Sechaba ka’Nkosi
The African National Congress’s biggest alliance partner, the Congress of South African Trade Unions (Cosatu), will spend most of 1998 campaigning against the ANC’s lynchpin policy.
At the centre of the looming confrontation is an assertion by senior ANC leaders in Mafikeng during its conference last month that its Growth, Employment and Redistribution (Gear) strategy is now the party’s official policy.
Yet, Cosatu argues, there was no debate or official position adopted on Gear by conference delegates. Most Cosatu heavyweights view this as a slap in the face, as the ANC has been fully aware of their problems with the policy, and orchestrated a campaign to confuse its membership on the alliance’s exact stance on it.
The trade union federation said that while it is still willing to assist the ANC in the run-up to the election next year, assistance could be conditional on the ruling party’s willingness to enter into bona fide negotiations with its allies — Cosatu and the South African Communist Party — on fundamental policies.
So angry is Cosatu that its leaders swung into action this week, blaming the government and Gear for almost every crisis in the country — from health to the ongoing dispute between the Ministry of Education and teacher unions, to jailbreaks and the failure by the Eastern Cape government to pay pensioners. Cosatu also said Gear was responsible for the many job losses last year and the ban on overtime pay for public prosecutors.
Says its assistant general secretary Zwelinzima Vavi: “It is very insensitive of the government to fail to deal with the Eastern Cape crisis because with such high unemployment, pensions become the only means of survival for most families in the province.
“Our view is that because of the emphasis on budgetary restraint, poverty in the depressed provinces is likely to become even worse this year. That is why it would be very immoral for Cosatu not to speak out on such issues.”
Cosatu insists the debate on macro-economic issues was deliberately avoided at the conference because it could have exposed policies that are not working and needed reviewing.

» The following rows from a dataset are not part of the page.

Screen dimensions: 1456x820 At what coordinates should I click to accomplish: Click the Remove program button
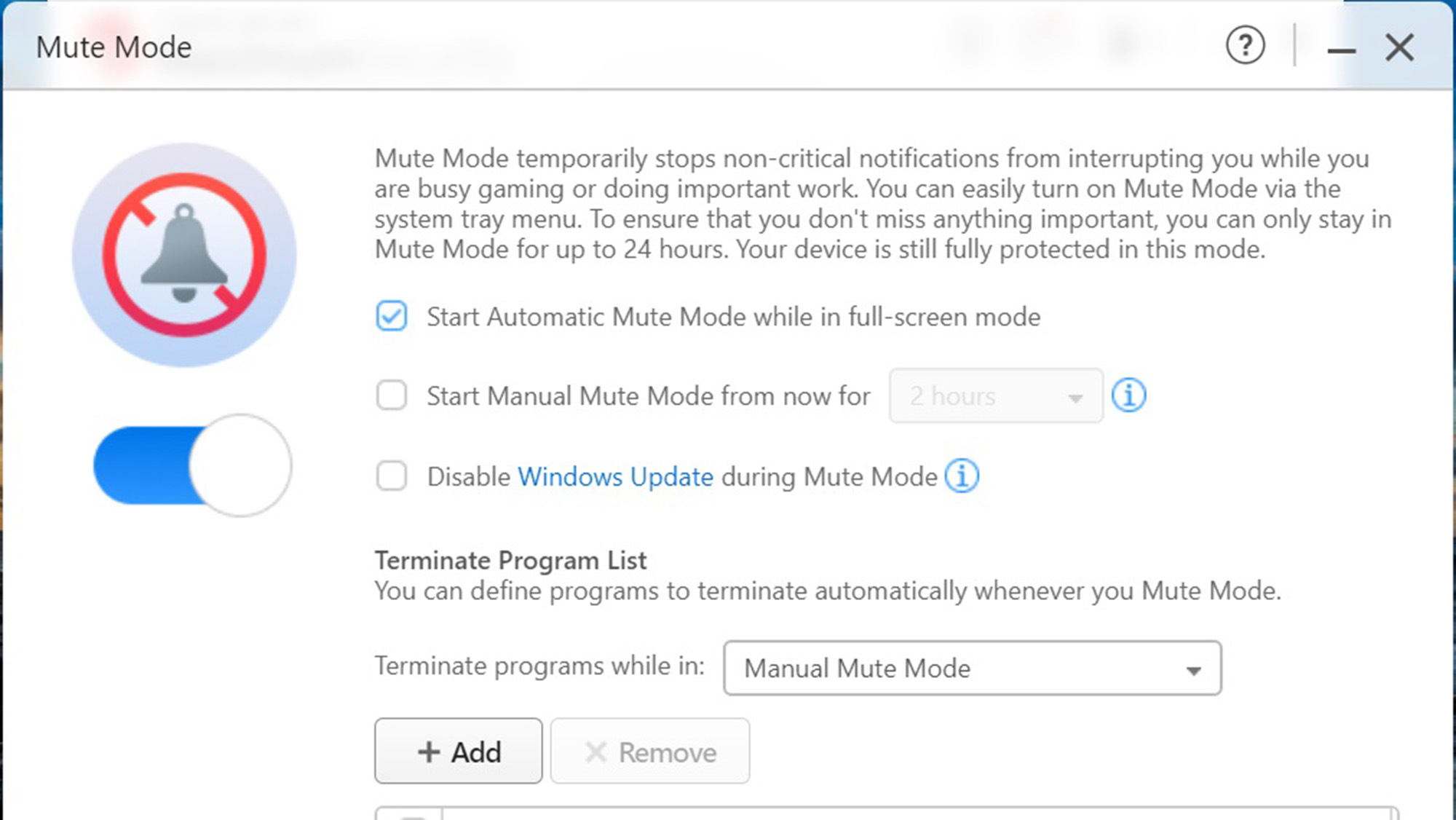point(649,752)
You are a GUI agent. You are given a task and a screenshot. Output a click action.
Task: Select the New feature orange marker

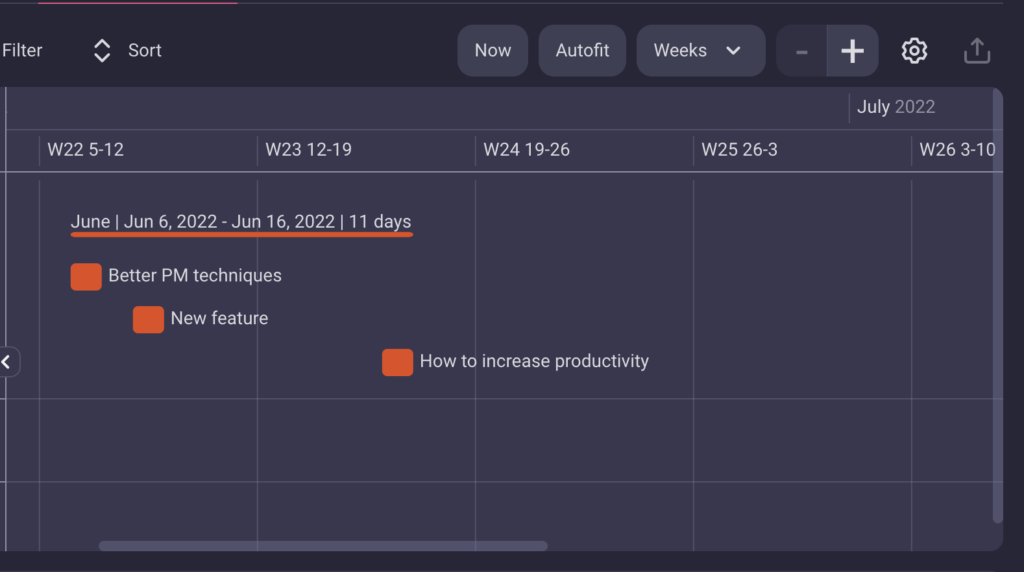pos(148,319)
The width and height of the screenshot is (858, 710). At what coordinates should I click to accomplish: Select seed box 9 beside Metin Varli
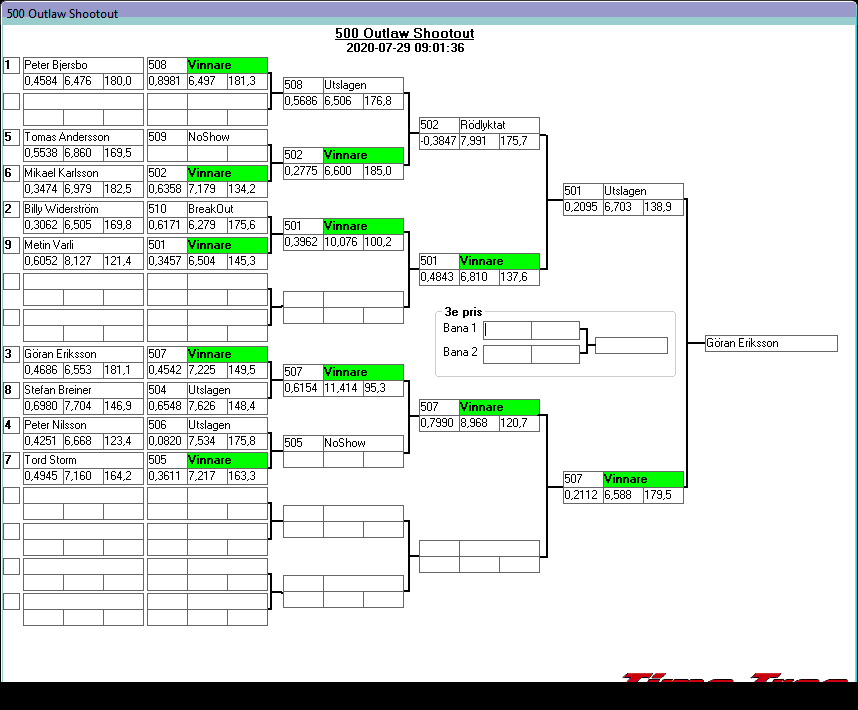(x=11, y=245)
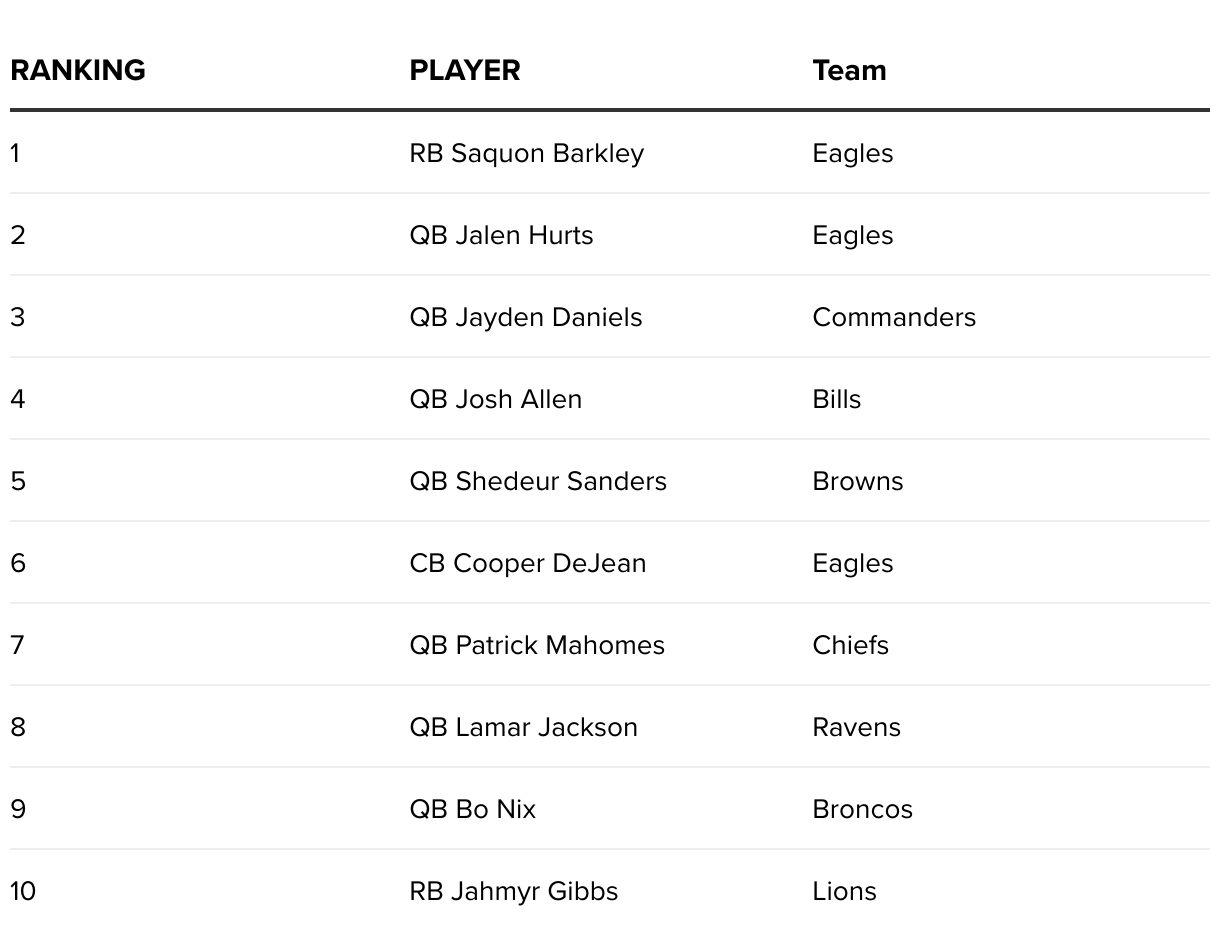Select RB Jahmyr Gibbs player

coord(514,891)
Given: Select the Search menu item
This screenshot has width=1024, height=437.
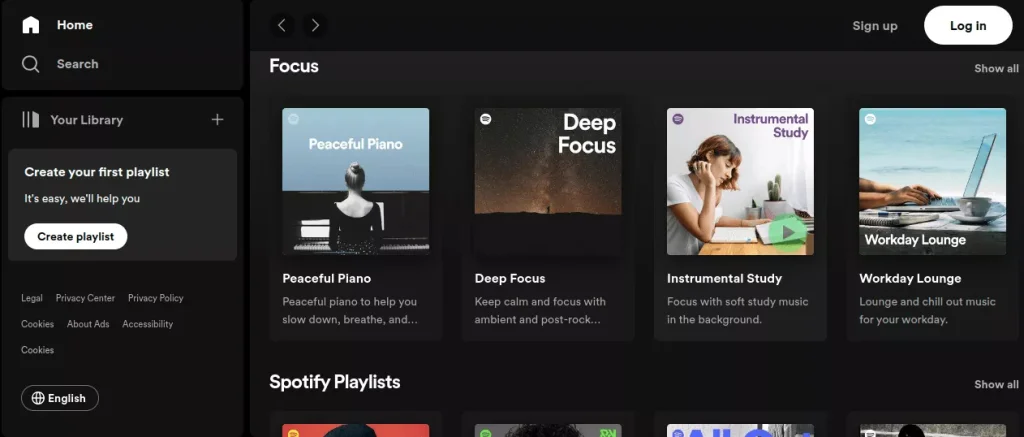Looking at the screenshot, I should (77, 64).
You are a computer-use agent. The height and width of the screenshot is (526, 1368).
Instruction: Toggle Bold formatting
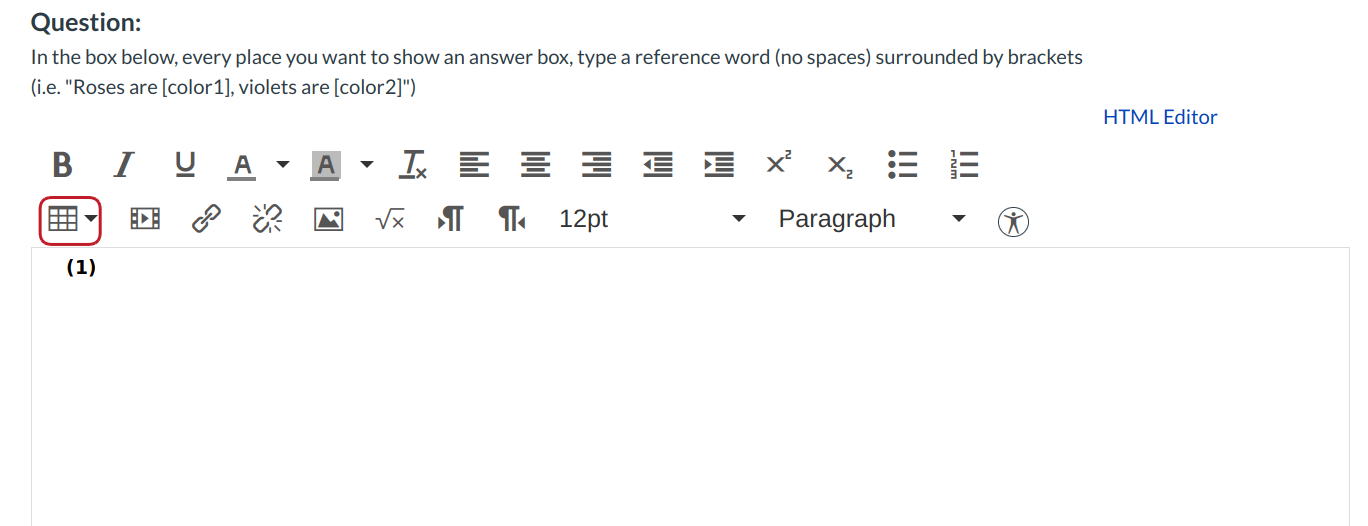pyautogui.click(x=62, y=164)
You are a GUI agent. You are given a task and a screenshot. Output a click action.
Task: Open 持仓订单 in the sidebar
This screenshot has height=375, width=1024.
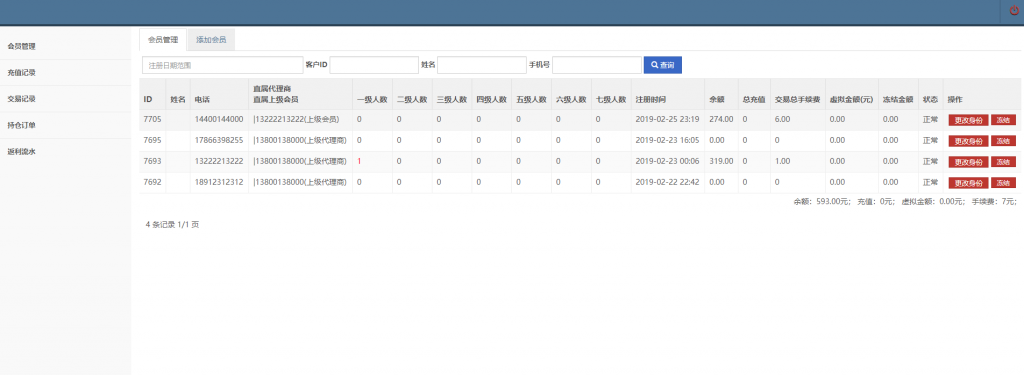click(x=65, y=125)
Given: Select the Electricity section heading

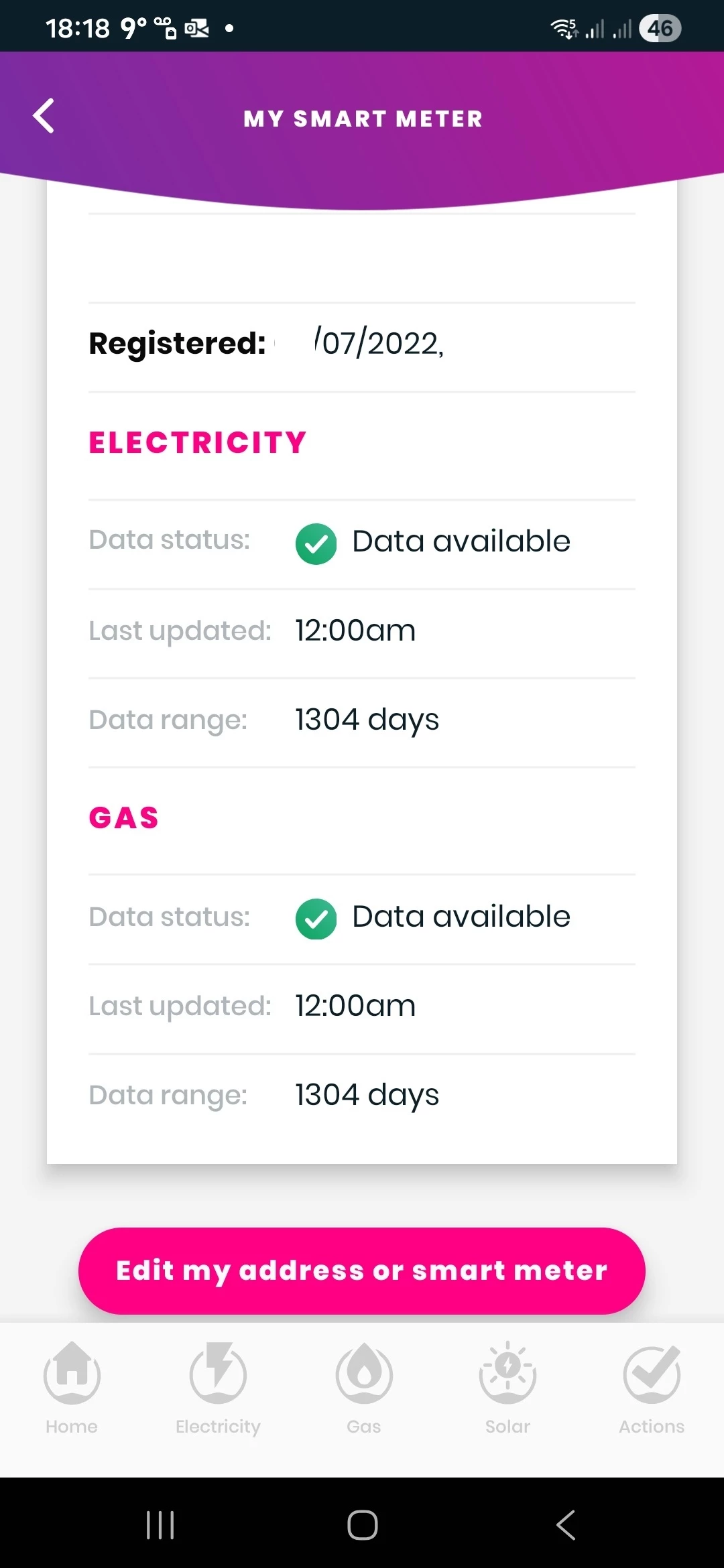Looking at the screenshot, I should coord(198,443).
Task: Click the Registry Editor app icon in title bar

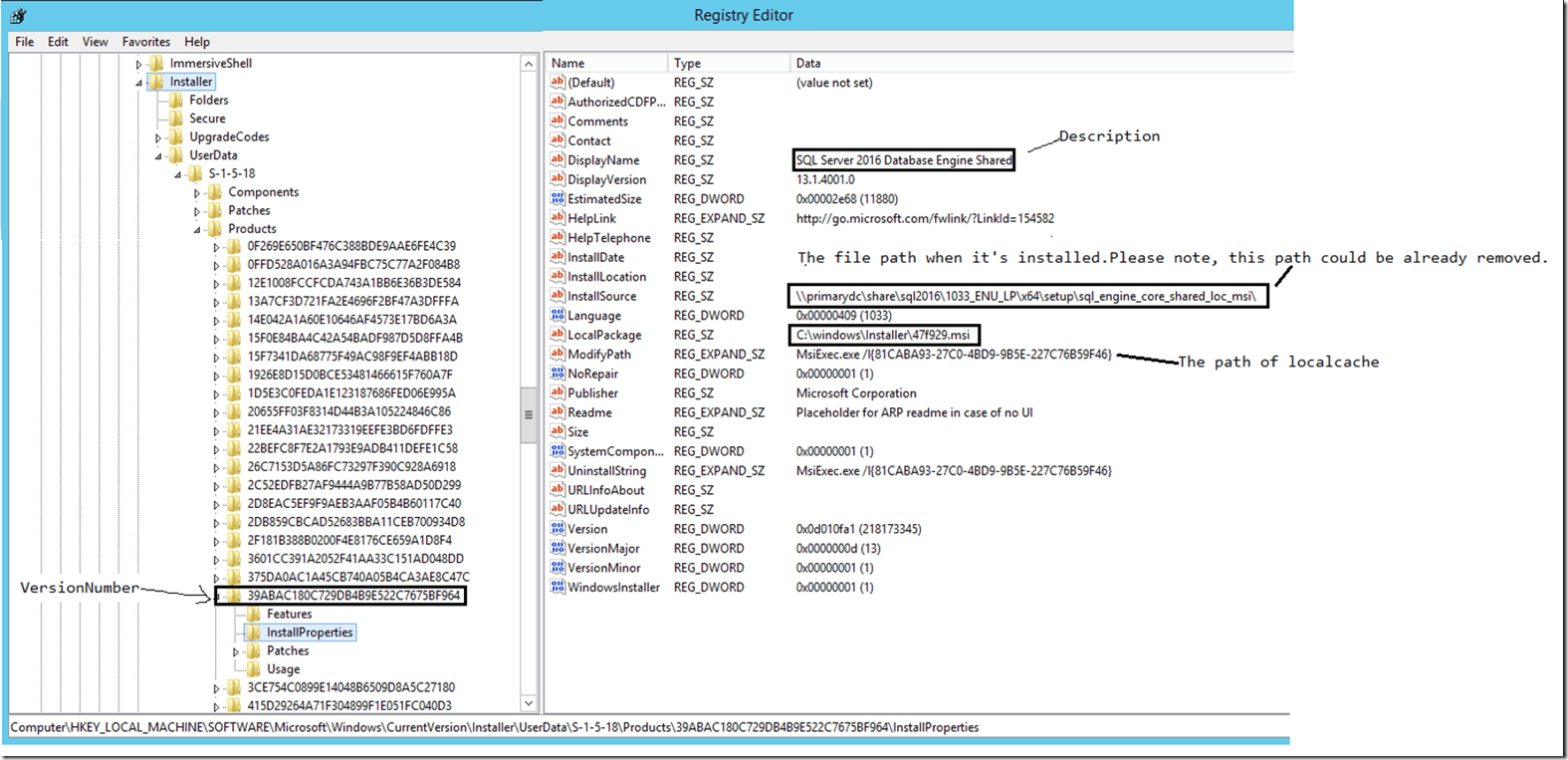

A crucial alliance summit next month is expected to be a highly contested affair among the three partners, and could set the agenda for their relationship through the year and possibly into the elections. One of Cosatu’s key demands about this meeting is that those areas which were left unfinished during the alliance summit in October last year must be concluded, and agreements must be reached on some of the contentious issues.
Coupled with that, the federation wants the ANC to give undertakings (on behalf of the government) that it will be willing to open all its policies for review by the alliance so that programmes that have failed can be replaced.
Without such engagement, Cosatu says it will again refuse to take part in any negotiations that will be organised under the auspices of Gear, including the proposed jobs summit scheduled for June. The alliance summit is likely to be preceded by Cosatu’s national executive committee meeting on February 10 and 11, which will draw up Cosatu’s plans and agenda for the year.
Cosatu warns that its programme of action could include the mobilisation of millions of unemployed and poor people on to the streets to force a review of ANC strategy.
Vavi says there is general satisfaction on the overall performance of the ANC-led government since 1994 and the way in which the government has handled the restructuring of the market. But it is still Cosatu’s view that Gear has failed to deliver to the majority of the poor in South Africa.
“In economics you don’t just make a list of wishes and hope that if you pronounce it often enough it will turn into a reality. You work policies around the reality you are faced with at the time. Any macro- economic reform programme that fails to deliver jobs and decent salaries to the poor is wrong. It must be overhauled. The poor and the unemployed cannot afford a policy that will take up to 20 years to deliver to the poor,” says Vavi.
The federation wants a meeting with President Nelson Mandela, Deputy President Thabo Mbeki and Finance Minister Trevor Manuel to discuss reviewing Gear and the crisis in social upliftment programmes.